A flavorful winter-melon and scallop soup felt perfect for the rainy afternoon.
Grilled, yes GRILLED siew mai! The novelty does wear off after three seconds but it was still an awesome siew mai. We ordered four skewers, which meant there were eight siew mais for the six of us, but I wasn't quick enough and missed out on seconds.
Equally impressive were the har gows. Diaphanous, filmy skin embracing fresh, crunchy skin... Hi everybody in the dim sum puglistic world, this is the har gow to beat.
Steamed chicken feet - good though nothing spectacular compared to the other dishes.
I didn't order the char siew soh, opting to try their chicken and mushroom truffle pie instead. Aromatic, buttery, crumbly... I could really teach Russell the alphabet song with words used to describe the deliciousness of these pies. So good!

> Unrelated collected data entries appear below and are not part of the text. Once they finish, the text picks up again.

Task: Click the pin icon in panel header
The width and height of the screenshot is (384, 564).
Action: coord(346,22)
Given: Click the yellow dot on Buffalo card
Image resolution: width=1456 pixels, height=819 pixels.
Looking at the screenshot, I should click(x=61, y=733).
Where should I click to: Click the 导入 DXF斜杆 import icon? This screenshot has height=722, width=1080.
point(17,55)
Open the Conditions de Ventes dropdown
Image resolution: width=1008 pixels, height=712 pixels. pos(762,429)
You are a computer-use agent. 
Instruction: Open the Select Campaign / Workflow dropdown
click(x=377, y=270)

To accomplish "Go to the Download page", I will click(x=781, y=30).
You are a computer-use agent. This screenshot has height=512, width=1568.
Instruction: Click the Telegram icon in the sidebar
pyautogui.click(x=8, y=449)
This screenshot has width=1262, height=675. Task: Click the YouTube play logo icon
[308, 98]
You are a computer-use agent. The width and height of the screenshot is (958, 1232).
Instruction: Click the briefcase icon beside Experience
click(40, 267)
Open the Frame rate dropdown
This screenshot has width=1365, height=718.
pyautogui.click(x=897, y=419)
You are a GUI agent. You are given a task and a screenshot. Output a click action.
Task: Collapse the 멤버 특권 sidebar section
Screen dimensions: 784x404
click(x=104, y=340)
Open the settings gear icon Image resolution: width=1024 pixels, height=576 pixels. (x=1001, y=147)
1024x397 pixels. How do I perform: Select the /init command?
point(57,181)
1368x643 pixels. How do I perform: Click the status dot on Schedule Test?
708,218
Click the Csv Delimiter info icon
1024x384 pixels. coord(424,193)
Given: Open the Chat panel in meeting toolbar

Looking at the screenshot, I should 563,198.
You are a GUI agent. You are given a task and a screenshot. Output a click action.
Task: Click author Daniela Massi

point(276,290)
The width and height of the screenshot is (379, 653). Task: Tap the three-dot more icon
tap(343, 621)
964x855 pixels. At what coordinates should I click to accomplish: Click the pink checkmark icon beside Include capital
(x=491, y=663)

I have read Taste Paradise serves up one of the best custard buns in town. Judging by the speed at which I tore into this baby, and scalded my fingertips and tongue, I dare say the pedigree extends to this sister outlet too.
The cheong fun with dough fritters was one heckavu tasty dish too. Wrapped with a thinnish rice paper roll, the fritter reminded me of a dense churro instead of the hole-y dough fritters more commonly served. I managed to finish an entire roll on my own despite this being served last.
Noodles with egg white sauce and a dollar of raw egg yolk for extra richness. It was minimal-table-manners, plate-scrapping good!
I can't complain about the service which was efficient and friendly; the waitress even swopped my utensils when she noticed I was left-handed. A small quibble: I find it odd when restaurants fit two smaller tables in a private dining room as that just negates any sense of privacy.
All in all, it was a delightful meal and I've got one eye on the applewood Peking duck for my next visit.